Vous vous demandez sans doute pourquoi l’intégration d’un profil comme celui de Randall s’avère si complexe? D’après les experts en sport, sa difficulté réside dans son impulsivité au tir. Capable de tenter sa chance depuis n’importe quelle zone du terrain, ses échecs peuvent rapidement devenir frustrants et lourds de conséquences pour le collectif. Cependant, c’est précisément ce grain de folie qui forge son talent exceptionnel, faisant de lui un attaquant redoutable, imprévisible et d’une efficacité létale.
Au-delà de la performance sportive, ce sacre vient récompenser l’essor du basketball rwandais. Depuis plusieurs années, Kigali s’est imposée comme l’une des places fortes de la balle orange africaine, accueillant régulièrement les phases finales de la BAL et multipliant les investissements dans les infrastructures sportives. Le triomphe des RSSB Tigers offre désormais au pays une reconnaissance sportive que ni les installations ni l’organisation des événements n’avaient encore permis d’obtenir.

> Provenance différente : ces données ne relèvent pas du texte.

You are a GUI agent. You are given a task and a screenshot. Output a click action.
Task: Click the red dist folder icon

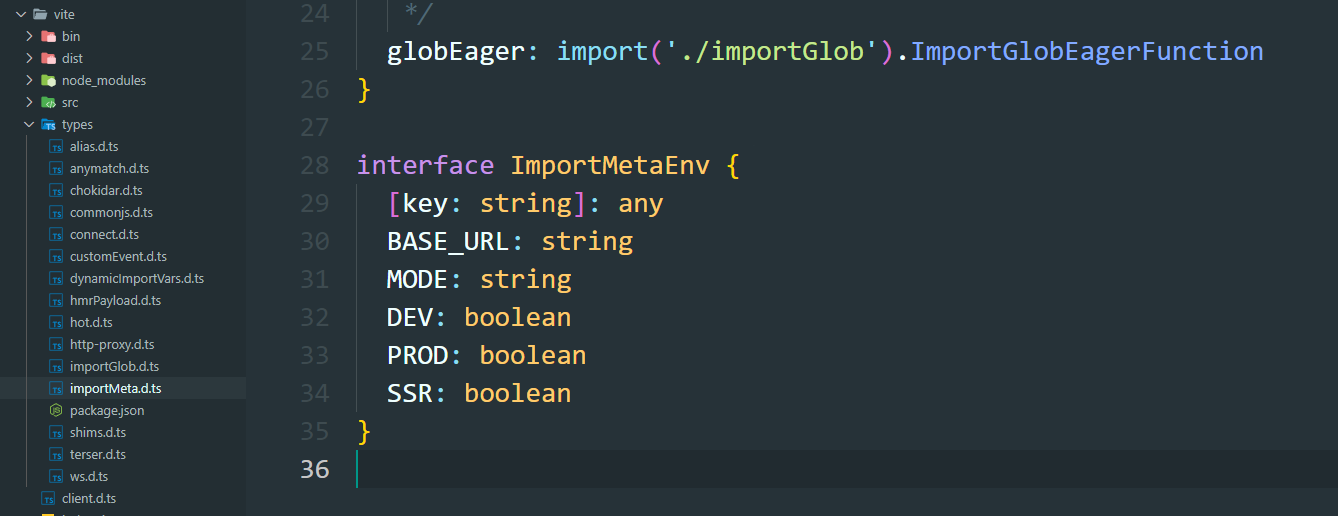pos(48,58)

Lire aussi : Basketball Africa League: le basketball africain se transforme en accélérateur d’entrepreneuriat
Cette édition 2026 aura d’ailleurs marqué un nouveau cap pour la BAL. Selon la ligue, plus de 110.000 spectateurs ont assisté aux rencontres cette saison, tandis que les contenus liés à la compétition ont généré plus de 1,1 milliard de vues sur les réseaux sociaux.
Diffusée dans 214 pays et territoires, la compétition confirme son ambition de devenir l’une des principales vitrines du sport africain.
Le podium final témoigne également de la diversité croissante des forces en présence sur le continent. Derrière les nouveaux champions rwandais, Petro de Luanda conserve sa place parmi les références africaines tandis que les Libyens d’Al Ahly Benghazi ont décroché la troisième place.
Mais cette édition restera avant tout celle des RSSB Tigers, une équipe invitée tardivement dans la compétition, arrivée sans le statut de favorite et repartie avec le trophée le plus convoité du basketball africain. Une histoire qui rappelle que dans le sport, les hiérarchies les mieux établies peuvent parfois être renversées en l’espace d’une saison.